── Given records ──

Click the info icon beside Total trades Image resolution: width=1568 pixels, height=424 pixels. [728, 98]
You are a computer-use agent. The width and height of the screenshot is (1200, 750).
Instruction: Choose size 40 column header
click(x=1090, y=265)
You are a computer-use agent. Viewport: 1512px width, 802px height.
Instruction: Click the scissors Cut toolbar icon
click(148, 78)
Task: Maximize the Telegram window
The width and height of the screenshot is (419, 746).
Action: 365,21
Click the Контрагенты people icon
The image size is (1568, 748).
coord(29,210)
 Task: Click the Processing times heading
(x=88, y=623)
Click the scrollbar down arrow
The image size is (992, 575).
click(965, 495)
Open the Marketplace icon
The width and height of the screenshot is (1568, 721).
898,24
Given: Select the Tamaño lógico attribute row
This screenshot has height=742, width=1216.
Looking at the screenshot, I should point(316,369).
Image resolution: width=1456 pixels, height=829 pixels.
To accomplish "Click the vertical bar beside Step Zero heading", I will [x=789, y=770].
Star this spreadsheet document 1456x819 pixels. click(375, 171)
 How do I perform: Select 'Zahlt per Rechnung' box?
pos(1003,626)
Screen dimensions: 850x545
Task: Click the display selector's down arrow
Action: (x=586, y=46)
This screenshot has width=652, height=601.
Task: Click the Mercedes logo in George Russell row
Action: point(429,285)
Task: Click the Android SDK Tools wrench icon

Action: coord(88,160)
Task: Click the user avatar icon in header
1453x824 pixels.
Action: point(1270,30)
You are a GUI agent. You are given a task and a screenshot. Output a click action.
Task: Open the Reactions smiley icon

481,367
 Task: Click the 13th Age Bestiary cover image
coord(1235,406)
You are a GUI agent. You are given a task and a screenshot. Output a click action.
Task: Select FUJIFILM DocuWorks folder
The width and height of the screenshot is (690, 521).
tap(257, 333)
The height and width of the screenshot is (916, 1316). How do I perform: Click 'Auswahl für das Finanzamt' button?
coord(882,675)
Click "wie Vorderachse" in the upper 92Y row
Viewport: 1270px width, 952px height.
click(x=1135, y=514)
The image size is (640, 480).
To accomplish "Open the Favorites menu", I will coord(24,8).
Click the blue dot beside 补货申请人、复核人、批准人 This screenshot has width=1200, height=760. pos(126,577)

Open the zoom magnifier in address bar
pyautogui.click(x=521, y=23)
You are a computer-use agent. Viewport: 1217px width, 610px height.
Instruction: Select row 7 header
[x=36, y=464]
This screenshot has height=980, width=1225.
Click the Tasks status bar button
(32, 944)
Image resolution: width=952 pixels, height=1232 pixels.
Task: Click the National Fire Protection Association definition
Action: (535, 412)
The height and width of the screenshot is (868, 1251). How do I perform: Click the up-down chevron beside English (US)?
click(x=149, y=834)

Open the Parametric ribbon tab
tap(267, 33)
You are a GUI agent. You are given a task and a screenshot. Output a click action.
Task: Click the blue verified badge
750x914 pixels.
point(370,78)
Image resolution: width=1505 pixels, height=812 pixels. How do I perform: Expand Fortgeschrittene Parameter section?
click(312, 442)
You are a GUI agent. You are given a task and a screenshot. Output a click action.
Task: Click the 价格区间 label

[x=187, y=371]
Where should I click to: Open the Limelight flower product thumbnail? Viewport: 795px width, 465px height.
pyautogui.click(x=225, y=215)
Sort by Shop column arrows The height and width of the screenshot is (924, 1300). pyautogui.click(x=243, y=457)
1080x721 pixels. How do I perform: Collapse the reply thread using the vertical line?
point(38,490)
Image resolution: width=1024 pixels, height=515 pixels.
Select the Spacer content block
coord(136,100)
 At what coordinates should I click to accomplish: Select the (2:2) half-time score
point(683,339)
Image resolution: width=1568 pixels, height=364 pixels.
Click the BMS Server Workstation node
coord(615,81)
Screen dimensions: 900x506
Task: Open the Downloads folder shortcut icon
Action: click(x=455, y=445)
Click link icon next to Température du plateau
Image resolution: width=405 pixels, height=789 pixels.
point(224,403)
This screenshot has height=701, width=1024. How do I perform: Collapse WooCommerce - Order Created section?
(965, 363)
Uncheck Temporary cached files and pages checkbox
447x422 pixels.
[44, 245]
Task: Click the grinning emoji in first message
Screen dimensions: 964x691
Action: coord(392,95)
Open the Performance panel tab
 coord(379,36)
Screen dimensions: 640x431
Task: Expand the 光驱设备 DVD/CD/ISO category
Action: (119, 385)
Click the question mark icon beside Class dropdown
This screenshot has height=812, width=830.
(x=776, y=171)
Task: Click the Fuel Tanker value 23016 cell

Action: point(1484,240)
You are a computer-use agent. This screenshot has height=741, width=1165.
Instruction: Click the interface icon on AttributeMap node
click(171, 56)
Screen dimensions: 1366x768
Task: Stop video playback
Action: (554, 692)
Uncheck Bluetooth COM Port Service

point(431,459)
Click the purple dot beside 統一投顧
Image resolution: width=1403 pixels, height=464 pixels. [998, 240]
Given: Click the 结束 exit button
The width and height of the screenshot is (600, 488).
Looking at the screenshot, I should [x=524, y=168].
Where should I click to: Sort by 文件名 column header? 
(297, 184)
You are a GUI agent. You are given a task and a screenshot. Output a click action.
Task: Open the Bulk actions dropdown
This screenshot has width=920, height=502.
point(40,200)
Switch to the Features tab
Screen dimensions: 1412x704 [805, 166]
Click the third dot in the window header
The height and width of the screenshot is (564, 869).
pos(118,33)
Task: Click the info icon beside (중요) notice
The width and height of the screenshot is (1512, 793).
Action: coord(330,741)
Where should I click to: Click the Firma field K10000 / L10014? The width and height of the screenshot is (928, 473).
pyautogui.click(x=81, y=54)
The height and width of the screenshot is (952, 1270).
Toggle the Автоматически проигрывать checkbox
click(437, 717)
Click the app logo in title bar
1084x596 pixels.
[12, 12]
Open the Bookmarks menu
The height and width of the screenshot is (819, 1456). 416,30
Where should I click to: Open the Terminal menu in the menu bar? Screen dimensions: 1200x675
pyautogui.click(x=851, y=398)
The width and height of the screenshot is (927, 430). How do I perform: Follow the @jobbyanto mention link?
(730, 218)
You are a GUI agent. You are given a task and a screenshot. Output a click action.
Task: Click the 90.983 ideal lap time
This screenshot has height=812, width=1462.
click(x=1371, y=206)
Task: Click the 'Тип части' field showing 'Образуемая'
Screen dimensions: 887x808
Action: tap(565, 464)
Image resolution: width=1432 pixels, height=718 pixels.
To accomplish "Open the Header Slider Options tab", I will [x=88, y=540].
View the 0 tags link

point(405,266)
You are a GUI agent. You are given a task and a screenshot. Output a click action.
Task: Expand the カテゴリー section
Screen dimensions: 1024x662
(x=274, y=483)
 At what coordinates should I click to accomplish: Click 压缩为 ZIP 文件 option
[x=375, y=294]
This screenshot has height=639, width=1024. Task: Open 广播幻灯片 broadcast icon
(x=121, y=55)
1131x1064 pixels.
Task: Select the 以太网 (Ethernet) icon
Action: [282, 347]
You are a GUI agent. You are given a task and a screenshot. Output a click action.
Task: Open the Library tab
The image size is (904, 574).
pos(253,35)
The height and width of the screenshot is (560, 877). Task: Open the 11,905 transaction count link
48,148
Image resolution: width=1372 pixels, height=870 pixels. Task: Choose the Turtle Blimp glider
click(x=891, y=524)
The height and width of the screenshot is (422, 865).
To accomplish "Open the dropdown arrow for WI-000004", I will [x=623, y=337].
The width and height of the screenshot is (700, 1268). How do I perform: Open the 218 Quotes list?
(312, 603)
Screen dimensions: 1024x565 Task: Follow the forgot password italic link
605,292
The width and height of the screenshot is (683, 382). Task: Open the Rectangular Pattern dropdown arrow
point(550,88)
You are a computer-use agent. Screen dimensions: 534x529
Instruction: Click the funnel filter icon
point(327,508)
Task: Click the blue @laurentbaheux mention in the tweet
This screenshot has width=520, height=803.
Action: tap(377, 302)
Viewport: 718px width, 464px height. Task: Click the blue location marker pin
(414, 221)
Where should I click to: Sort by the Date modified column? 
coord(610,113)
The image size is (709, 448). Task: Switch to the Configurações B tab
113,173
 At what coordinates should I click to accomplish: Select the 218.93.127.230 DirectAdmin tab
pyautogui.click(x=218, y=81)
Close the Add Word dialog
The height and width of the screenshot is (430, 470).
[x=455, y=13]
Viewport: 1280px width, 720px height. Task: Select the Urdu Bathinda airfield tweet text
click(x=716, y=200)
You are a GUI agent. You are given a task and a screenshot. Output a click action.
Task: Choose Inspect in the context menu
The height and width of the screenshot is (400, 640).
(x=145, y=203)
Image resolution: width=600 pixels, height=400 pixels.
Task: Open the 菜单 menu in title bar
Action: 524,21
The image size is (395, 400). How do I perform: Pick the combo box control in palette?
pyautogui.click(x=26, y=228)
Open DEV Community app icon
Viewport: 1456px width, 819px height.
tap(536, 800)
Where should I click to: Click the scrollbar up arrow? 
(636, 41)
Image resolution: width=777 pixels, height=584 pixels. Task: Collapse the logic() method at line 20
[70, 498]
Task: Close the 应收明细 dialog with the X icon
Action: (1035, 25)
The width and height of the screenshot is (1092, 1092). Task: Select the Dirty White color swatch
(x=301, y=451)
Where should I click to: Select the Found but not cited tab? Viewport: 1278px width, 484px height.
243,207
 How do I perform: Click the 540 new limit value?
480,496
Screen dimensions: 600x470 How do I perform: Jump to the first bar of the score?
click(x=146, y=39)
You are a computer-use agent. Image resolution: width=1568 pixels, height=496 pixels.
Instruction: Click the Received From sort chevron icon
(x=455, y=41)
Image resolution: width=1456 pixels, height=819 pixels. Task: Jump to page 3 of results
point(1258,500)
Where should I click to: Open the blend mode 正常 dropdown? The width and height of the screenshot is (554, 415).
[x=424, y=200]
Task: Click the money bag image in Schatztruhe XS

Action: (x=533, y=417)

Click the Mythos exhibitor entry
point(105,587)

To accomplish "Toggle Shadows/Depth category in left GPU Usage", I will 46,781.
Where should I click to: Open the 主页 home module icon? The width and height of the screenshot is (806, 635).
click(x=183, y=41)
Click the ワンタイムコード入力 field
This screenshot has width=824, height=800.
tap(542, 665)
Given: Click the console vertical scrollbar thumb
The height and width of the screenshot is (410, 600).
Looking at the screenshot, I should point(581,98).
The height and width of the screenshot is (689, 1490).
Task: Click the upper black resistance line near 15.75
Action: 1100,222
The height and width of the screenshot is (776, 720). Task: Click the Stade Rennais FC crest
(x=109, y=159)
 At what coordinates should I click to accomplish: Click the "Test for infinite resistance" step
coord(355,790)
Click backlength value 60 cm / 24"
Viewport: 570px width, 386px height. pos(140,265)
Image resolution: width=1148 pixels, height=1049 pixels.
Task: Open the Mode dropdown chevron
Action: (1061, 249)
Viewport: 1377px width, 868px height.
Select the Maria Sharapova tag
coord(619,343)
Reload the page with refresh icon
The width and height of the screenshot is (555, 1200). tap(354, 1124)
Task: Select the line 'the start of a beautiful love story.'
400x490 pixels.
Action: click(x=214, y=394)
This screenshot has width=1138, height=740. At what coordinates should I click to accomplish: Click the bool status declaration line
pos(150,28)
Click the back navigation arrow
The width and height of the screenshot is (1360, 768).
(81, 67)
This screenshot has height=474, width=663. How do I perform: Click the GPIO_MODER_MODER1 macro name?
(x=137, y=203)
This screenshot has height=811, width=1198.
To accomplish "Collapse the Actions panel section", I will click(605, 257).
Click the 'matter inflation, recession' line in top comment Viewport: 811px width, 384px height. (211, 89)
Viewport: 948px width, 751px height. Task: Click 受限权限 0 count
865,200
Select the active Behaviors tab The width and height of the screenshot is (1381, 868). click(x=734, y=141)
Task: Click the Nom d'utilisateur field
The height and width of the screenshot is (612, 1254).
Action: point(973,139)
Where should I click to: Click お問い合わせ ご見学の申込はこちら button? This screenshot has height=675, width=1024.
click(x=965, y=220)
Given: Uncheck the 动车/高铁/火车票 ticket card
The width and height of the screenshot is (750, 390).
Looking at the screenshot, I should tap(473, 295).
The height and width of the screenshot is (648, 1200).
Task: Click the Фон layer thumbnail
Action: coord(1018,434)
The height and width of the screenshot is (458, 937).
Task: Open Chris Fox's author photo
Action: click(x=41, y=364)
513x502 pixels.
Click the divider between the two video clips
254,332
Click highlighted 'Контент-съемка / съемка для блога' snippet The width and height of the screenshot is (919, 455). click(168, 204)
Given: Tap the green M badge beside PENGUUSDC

───

> **Required work**: How many lines above contain the word "badge"? Reply with only the number.

> **Finished exercise**: 2